Distinguished professor shares delayed tribute to Beethoven’s semiquincentennial birthday

Photo credit: Manfred Fuß
The timing was unfortunate for Ludwig van Beethoven’s 250th birthday celebration.
Commemorations of the fêted composer came in 2020 (scholars’ best guess at his birthday is 1770), just as the world was shutting down in the wake of the COVID-19 pandemic—and opportunities to experience the great artist’s music and legacy in person disappeared.
So David Korevaar, distinguished professor of piano at CU Boulder’s College of Music, sought alternative ways to honor Beethoven’s oeuvre in the face of lockdowns and social distancing.
“I found myself, like many of us, at something of a loss—no concerts, no in-person teaching, isolated at home,” Korevaar recalls now. “I had been thinking of filling in the gaps in Beethoven’s 32 piano sonatas—there were a few that I had never played—and that inspired me to begin the process of playing through all of them and sharing ‘quick and dirty’ video recordings from home on my YouTube channel.”
Those videos (which are still available on) were only the beginning. Korevaar found himself intrigued by the prospect of recording the complete sonatas properly and—in his role at the College of Music—he realized that he had the resources to realize that vision. With support from the college's C.W. Bixler Family Foundation Faculty Initiatives Fund, Korevaar set about doing justice to Beethoven’s timeless music.

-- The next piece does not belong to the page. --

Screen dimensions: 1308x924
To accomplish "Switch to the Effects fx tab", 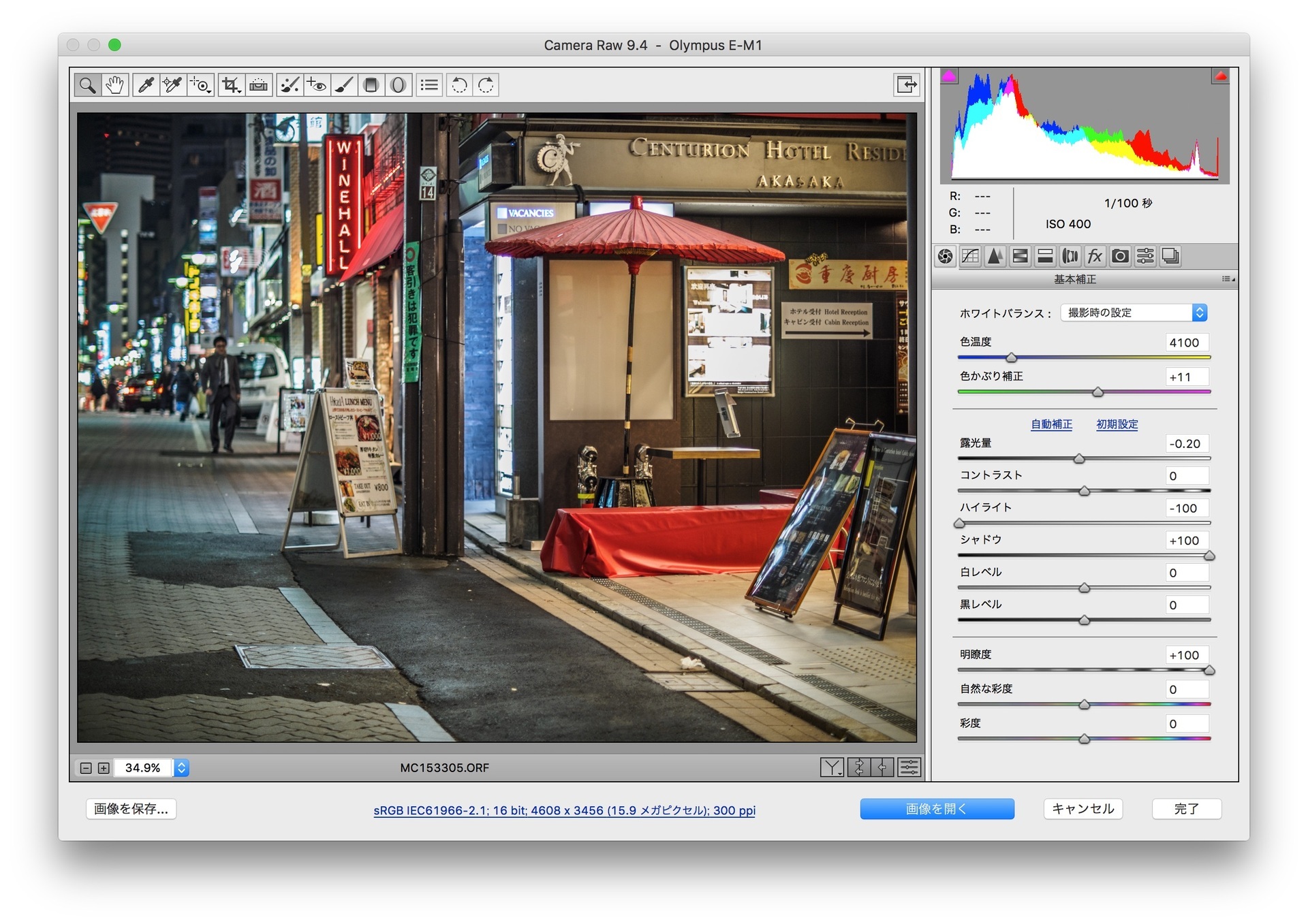I will tap(1095, 256).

“I talked with Kevin Harbison—the College of Music’s fantastic recording engineer—with Kawai America and with the college’s scheduling guru Brooke Balbuena to set up sessions in our gorgeous new Chamber Hall,” Korevaar says, adding that Kawai came through with a loan to the college of a 9-foot Shigeru Kawai concert grand for a year. “We recorded in a series of sessions that ended in July 2024 with all 32 sonatas completed.”

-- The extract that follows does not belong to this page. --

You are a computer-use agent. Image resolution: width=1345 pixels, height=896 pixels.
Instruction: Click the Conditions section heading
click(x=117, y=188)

The next step was finding a way to share roughly 11 hours of music with the world. Enter Prospero Classical, a Swiss orchestral music label that offered Korevaar and his crew a thoroughly modern and multifaceted way to distribute the music. On March 7, the label will release a two-CD physical release of highlights from the sonatas followed by a series of digital-only albums of the sonatas issued chronologically.
“The two CDs will feature three sonatas from Beethoven’s ‘heroic’ period—so called because of the composition of the Eroica Symphony during this time: The Sonata Op. 53 (‘Waldstein’), Sonata Op. 54, Sonata Op. 57 (‘Appassionata’) as well as the ‘Andante favori,’ a movement originally intended to be part of the ‘Waldstein’ sonata,” Korevaar explains. “The second CD has two more sonatas, both of which Beethoven suggested be published as written for the ‘Hammerklavier,’ a German word for piano.”

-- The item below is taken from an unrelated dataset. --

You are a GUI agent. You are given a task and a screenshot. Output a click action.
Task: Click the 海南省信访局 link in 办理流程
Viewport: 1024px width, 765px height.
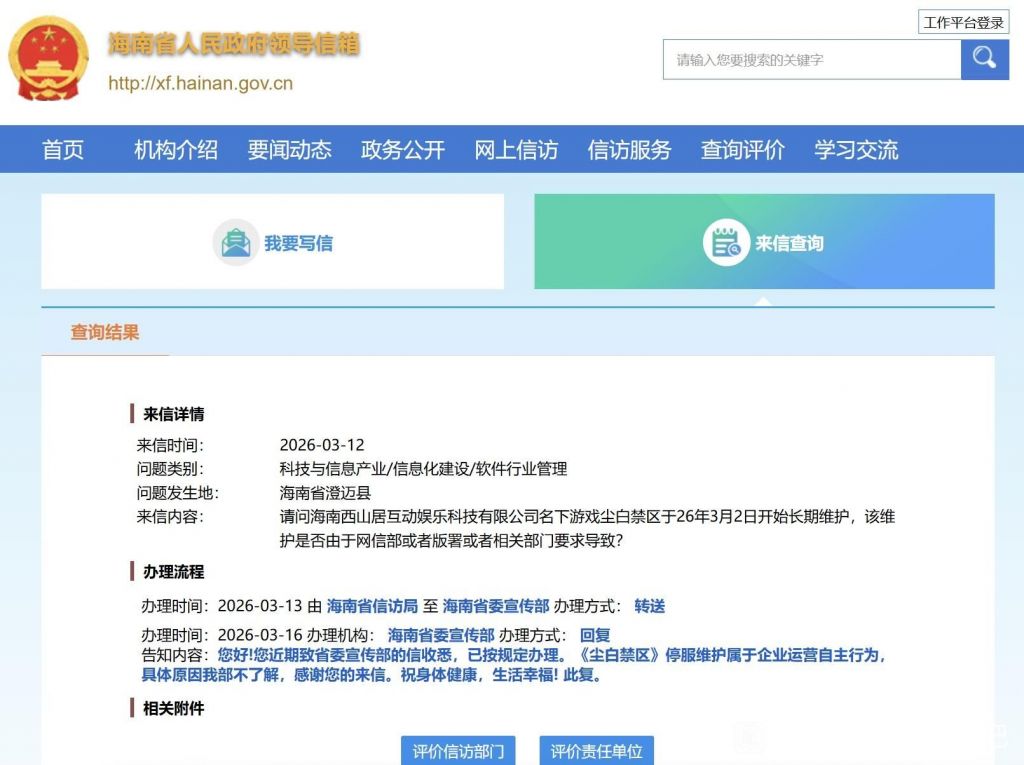(x=372, y=606)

All of the recorded sonatas (with the exception of Op. 106) are also up on Spotify as EPs;
This approach offers a perfect way to share Beethoven’s music in the era of streaming and Spotify; it also offers a way to fulfill a musical mission that first came to Korevaar during the pandemic.
“I really wanted and, in a way, needed to do these properly,” he adds. “To record professionally, in a beautiful space, on a beautiful piano, with a first-rate engineer.”